Vincent prit Rim par la main en le regardant dans les yeux.

« Si tu ne le tues pas toi-même, dit-il, c’est lui qui te tuera. Ce n’est pas de la trahison, c’est de la survie.

— Il ne me tuera pas, s’obstina Rim. Il m’aime. Je l’ai entendu le dire, une fois… je compte pour lui.

— Après ce que tu lui as fait, tu crois vraiment qu’il va te laisser en vie? Il a dit qu’il te ferait payer. Imagine un peu ce qu’il est capable de te faire. »

Rim se savait dans l’erreur, mais il refusait de l’avouer; même si sa vie en dépendait, il ne pourrait se résoudre à faire du mal à l’homme qui l’a dressé… même si cela signifiait signer son arrêt de mort.

« On va attendre que les autres reviennent. Dès ce soir, on quitte la cité vers le sud. »

Rim était perturbé par les changements qui s’amorçaient dans sa vie et la vitesse à laquelle la situation semblait se dégrader. Soudainement, tout bougeait beaucoup trop vite autour de lui.

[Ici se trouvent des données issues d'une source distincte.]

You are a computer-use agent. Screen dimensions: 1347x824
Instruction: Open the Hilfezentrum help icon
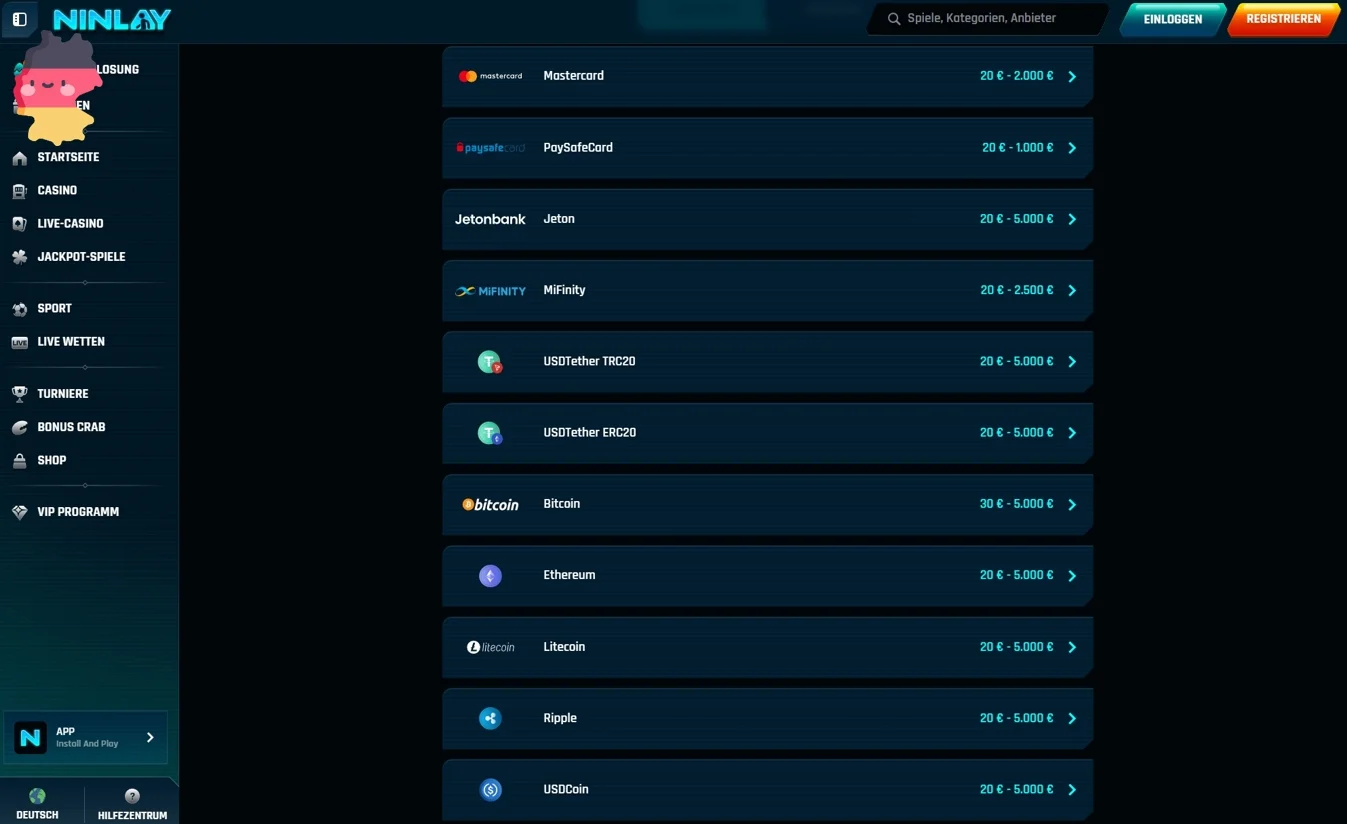coord(132,797)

« Si tôt? dit-il, la voix tremblotante.

— On n’a pas le choix. Si on traine, ils vont nous trouver. »

Pendant une heure, Rim exprima son angoisse et sa honte en partageant avec Vincent les moments heureux et malheureux de son dressage, des souvenirs qu’il avait de son enfance. Il pleura lorsqu’il tenta d’imaginer son futur.

Tout à coup, Tanny arriva en courant et ouvrit violemment la porte.

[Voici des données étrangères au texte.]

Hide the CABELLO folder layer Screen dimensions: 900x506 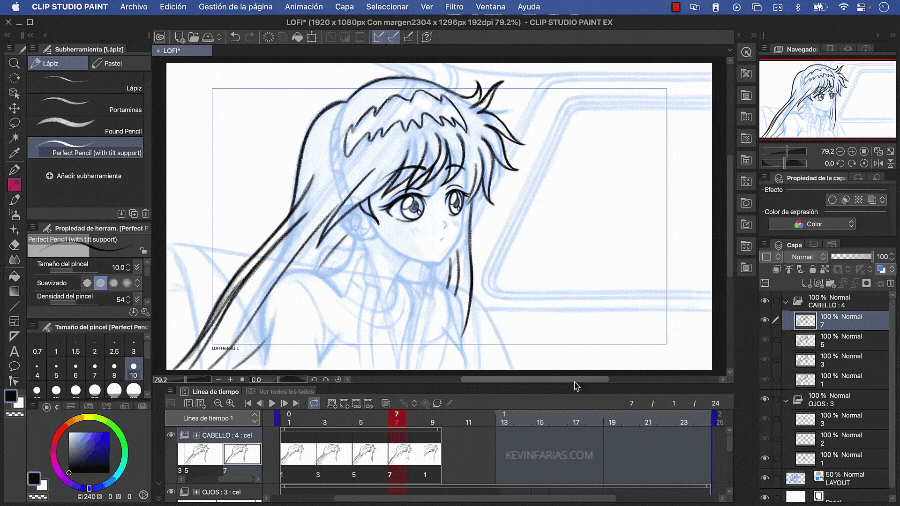point(765,301)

« C’est la merde, les gars! Faut foutre le camp! dit-elle, paniquée.

— Qu’est-ce qui se passe? dit Vincent.

— C’est Solly! Cette salope, elle vous a balancés à la garde! Ils vous cherchent tous les deux, ils savent que vous êtes ici!

— Quoi? Mais je croyais qu’elle était de notre côté! » s’énerva Vincent.

Tanny jeta un rapide coup d’œil à sa gauche et vit un groupe d’hommes s’engager dans l’allée.

« C’est le gros Roussel! Ils arrivent, grouillez-vous! » dit-elle. Elle s’en fut.

« Dépêche-toi! On sort d’ici! » dit Vincent à Rim.

Comme ils se dirigèrent vers la porte, deux gardes passèrent devant eux en courant à la poursuite de Tanny en lui ordonnant de s’arrêter.

Alors, les quatre autres hommes entrèrent dans la pièce et ils furent pris au piège.

Cédric Roussel dirigeait le groupe.

« Eh bien, belle petite cachette que vous avez trouvée, les chatons, dit-il, regardant autour de lui la cabane sombre et crasseuse. On jurerait que personne n’est venu ici depuis des lustres, si on oublie les poils.

— C’est lequel, celui qu’on cherche? demanda l’un des gardes.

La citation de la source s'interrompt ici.